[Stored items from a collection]
[Start of section]
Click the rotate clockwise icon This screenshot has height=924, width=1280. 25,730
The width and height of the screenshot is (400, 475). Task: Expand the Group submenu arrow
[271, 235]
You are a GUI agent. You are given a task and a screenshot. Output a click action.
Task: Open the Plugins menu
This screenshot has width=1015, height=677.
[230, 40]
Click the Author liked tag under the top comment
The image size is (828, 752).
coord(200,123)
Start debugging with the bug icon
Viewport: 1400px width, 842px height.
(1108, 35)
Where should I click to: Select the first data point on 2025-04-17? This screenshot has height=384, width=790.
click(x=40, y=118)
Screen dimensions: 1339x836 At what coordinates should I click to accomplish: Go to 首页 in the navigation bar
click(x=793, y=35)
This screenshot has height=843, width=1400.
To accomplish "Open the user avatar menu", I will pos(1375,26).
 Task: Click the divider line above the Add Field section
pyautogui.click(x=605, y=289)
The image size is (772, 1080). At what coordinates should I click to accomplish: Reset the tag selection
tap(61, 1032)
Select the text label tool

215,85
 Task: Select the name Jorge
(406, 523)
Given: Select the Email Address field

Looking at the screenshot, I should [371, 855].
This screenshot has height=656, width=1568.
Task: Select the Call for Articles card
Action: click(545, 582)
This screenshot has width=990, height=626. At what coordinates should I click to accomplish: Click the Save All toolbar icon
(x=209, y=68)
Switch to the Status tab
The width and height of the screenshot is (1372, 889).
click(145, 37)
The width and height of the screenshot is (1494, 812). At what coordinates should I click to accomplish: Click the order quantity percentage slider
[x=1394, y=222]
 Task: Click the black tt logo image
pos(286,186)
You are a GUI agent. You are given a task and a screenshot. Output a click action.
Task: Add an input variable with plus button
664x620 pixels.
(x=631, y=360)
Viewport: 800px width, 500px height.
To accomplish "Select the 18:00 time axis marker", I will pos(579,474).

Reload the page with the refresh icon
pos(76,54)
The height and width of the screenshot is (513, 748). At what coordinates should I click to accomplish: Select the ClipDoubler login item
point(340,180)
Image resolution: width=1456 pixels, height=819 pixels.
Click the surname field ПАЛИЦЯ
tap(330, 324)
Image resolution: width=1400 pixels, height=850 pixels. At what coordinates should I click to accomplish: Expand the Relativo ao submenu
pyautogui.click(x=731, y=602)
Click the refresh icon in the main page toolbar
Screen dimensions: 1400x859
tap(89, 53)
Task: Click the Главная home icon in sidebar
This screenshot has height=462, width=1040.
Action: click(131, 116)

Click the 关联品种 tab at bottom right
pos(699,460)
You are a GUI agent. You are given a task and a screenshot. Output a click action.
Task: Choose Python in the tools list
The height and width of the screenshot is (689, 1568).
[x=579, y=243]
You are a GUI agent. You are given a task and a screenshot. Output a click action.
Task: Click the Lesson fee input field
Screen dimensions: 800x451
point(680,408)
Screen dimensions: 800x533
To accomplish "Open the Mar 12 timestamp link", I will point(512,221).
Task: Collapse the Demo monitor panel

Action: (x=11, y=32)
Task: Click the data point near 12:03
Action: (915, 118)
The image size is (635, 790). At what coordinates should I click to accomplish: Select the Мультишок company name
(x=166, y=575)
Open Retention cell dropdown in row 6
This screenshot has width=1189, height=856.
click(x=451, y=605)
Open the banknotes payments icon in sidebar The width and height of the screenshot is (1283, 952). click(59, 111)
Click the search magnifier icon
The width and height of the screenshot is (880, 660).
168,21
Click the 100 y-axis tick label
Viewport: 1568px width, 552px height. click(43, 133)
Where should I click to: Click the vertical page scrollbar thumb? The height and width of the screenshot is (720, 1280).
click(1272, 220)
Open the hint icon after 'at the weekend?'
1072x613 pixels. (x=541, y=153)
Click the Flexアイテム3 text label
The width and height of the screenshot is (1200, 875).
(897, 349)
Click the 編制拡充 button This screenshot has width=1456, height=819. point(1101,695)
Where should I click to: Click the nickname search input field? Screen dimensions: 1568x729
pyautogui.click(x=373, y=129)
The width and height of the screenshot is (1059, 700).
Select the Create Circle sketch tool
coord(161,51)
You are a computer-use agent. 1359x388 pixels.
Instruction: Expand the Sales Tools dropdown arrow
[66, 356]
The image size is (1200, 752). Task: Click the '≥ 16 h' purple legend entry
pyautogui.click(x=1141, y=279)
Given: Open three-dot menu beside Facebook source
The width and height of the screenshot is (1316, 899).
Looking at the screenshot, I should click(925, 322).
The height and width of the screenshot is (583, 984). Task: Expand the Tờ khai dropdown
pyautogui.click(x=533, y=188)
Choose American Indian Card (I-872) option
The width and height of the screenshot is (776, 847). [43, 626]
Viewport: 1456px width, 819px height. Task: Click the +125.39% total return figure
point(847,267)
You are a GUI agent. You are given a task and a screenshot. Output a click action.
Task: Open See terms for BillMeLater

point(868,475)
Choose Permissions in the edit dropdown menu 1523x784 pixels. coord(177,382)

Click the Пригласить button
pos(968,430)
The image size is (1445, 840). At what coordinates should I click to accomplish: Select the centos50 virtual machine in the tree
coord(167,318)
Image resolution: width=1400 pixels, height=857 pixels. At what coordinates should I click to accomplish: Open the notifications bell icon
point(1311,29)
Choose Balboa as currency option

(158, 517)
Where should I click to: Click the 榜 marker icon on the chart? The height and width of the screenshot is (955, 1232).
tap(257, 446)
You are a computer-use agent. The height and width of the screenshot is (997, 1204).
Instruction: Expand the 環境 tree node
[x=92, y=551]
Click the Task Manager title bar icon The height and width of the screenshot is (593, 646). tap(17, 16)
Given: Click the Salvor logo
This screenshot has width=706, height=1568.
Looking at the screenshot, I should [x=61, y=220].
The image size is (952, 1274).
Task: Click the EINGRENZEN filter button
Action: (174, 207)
[End of section]
Write out the records shown above, exactly as they appear.

→ **The completed task**:
Click the rotate clockwise icon This screenshot has height=924, width=1280. 25,730
The width and height of the screenshot is (400, 475). Task: Expand the Group submenu arrow
[271, 235]
You are a GUI agent. You are given a task and a screenshot. Output a click action.
Task: Open the Plugins menu
This screenshot has width=1015, height=677.
[230, 40]
Click the Author liked tag under the top comment
The image size is (828, 752).
coord(200,123)
Start debugging with the bug icon
Viewport: 1400px width, 842px height.
(1108, 35)
Where should I click to: Select the first data point on 2025-04-17? This screenshot has height=384, width=790.
click(x=40, y=118)
Screen dimensions: 1339x836 At what coordinates should I click to accomplish: Go to 首页 in the navigation bar
click(x=793, y=35)
This screenshot has height=843, width=1400.
To accomplish "Open the user avatar menu", I will pos(1375,26).
 Task: Click the divider line above the Add Field section
pyautogui.click(x=605, y=289)
The image size is (772, 1080). At what coordinates should I click to accomplish: Reset the tag selection
tap(61, 1032)
Select the text label tool

215,85
 Task: Select the name Jorge
(406, 523)
Given: Select the Email Address field

Looking at the screenshot, I should [371, 855].
This screenshot has height=656, width=1568.
Task: Select the Call for Articles card
Action: click(545, 582)
This screenshot has width=990, height=626. At what coordinates should I click to accomplish: Click the Save All toolbar icon
(x=209, y=68)
Switch to the Status tab
The width and height of the screenshot is (1372, 889).
click(145, 37)
The width and height of the screenshot is (1494, 812). At what coordinates should I click to accomplish: Click the order quantity percentage slider
[x=1394, y=222]
 Task: Click the black tt logo image
pos(286,186)
You are a GUI agent. You are given a task and a screenshot. Output a click action.
Task: Add an input variable with plus button
664x620 pixels.
(x=631, y=360)
Viewport: 800px width, 500px height.
To accomplish "Select the 18:00 time axis marker", I will pos(579,474).

Reload the page with the refresh icon
pos(76,54)
The height and width of the screenshot is (513, 748). At what coordinates should I click to accomplish: Select the ClipDoubler login item
point(340,180)
Image resolution: width=1456 pixels, height=819 pixels.
Click the surname field ПАЛИЦЯ
tap(330, 324)
Image resolution: width=1400 pixels, height=850 pixels. At what coordinates should I click to accomplish: Expand the Relativo ao submenu
pyautogui.click(x=731, y=602)
Click the refresh icon in the main page toolbar
Screen dimensions: 1400x859
tap(89, 53)
Task: Click the Главная home icon in sidebar
This screenshot has height=462, width=1040.
Action: click(131, 116)

Click the 关联品种 tab at bottom right
pos(699,460)
You are a GUI agent. You are given a task and a screenshot. Output a click action.
Task: Choose Python in the tools list
The height and width of the screenshot is (689, 1568).
[x=579, y=243]
You are a GUI agent. You are given a task and a screenshot. Output a click action.
Task: Click the Lesson fee input field
Screen dimensions: 800x451
point(680,408)
Screen dimensions: 800x533
To accomplish "Open the Mar 12 timestamp link", I will point(512,221).
Task: Collapse the Demo monitor panel

Action: (x=11, y=32)
Task: Click the data point near 12:03
Action: (915, 118)
The image size is (635, 790). At what coordinates should I click to accomplish: Select the Мультишок company name
(x=166, y=575)
Open Retention cell dropdown in row 6
This screenshot has width=1189, height=856.
click(x=451, y=605)
Open the banknotes payments icon in sidebar The width and height of the screenshot is (1283, 952). click(59, 111)
Click the search magnifier icon
The width and height of the screenshot is (880, 660).
168,21
Click the 100 y-axis tick label
Viewport: 1568px width, 552px height. click(43, 133)
Where should I click to: Click the vertical page scrollbar thumb? The height and width of the screenshot is (720, 1280).
click(1272, 220)
Open the hint icon after 'at the weekend?'
1072x613 pixels. (x=541, y=153)
Click the Flexアイテム3 text label
The width and height of the screenshot is (1200, 875).
(897, 349)
Click the 編制拡充 button This screenshot has width=1456, height=819. point(1101,695)
Where should I click to: Click the nickname search input field? Screen dimensions: 1568x729
pyautogui.click(x=373, y=129)
The width and height of the screenshot is (1059, 700).
Select the Create Circle sketch tool
coord(161,51)
You are a computer-use agent. 1359x388 pixels.
Instruction: Expand the Sales Tools dropdown arrow
[66, 356]
The image size is (1200, 752). Task: Click the '≥ 16 h' purple legend entry
pyautogui.click(x=1141, y=279)
Given: Open three-dot menu beside Facebook source
The width and height of the screenshot is (1316, 899).
Looking at the screenshot, I should click(925, 322).
The height and width of the screenshot is (583, 984). Task: Expand the Tờ khai dropdown
pyautogui.click(x=533, y=188)
Choose American Indian Card (I-872) option
The width and height of the screenshot is (776, 847). [43, 626]
Viewport: 1456px width, 819px height. Task: Click the +125.39% total return figure
point(847,267)
You are a GUI agent. You are given a task and a screenshot. Output a click action.
Task: Open See terms for BillMeLater

point(868,475)
Choose Permissions in the edit dropdown menu 1523x784 pixels. coord(177,382)

Click the Пригласить button
pos(968,430)
The image size is (1445, 840). At what coordinates should I click to accomplish: Select the centos50 virtual machine in the tree
coord(167,318)
Image resolution: width=1400 pixels, height=857 pixels. At what coordinates should I click to accomplish: Open the notifications bell icon
point(1311,29)
Choose Balboa as currency option

(158, 517)
Where should I click to: Click the 榜 marker icon on the chart? The height and width of the screenshot is (955, 1232).
tap(257, 446)
You are a computer-use agent. The height and width of the screenshot is (997, 1204).
Instruction: Expand the 環境 tree node
[x=92, y=551]
Click the Task Manager title bar icon The height and width of the screenshot is (593, 646). tap(17, 16)
Given: Click the Salvor logo
This screenshot has width=706, height=1568.
Looking at the screenshot, I should [x=61, y=220].
The image size is (952, 1274).
Task: Click the EINGRENZEN filter button
Action: (174, 207)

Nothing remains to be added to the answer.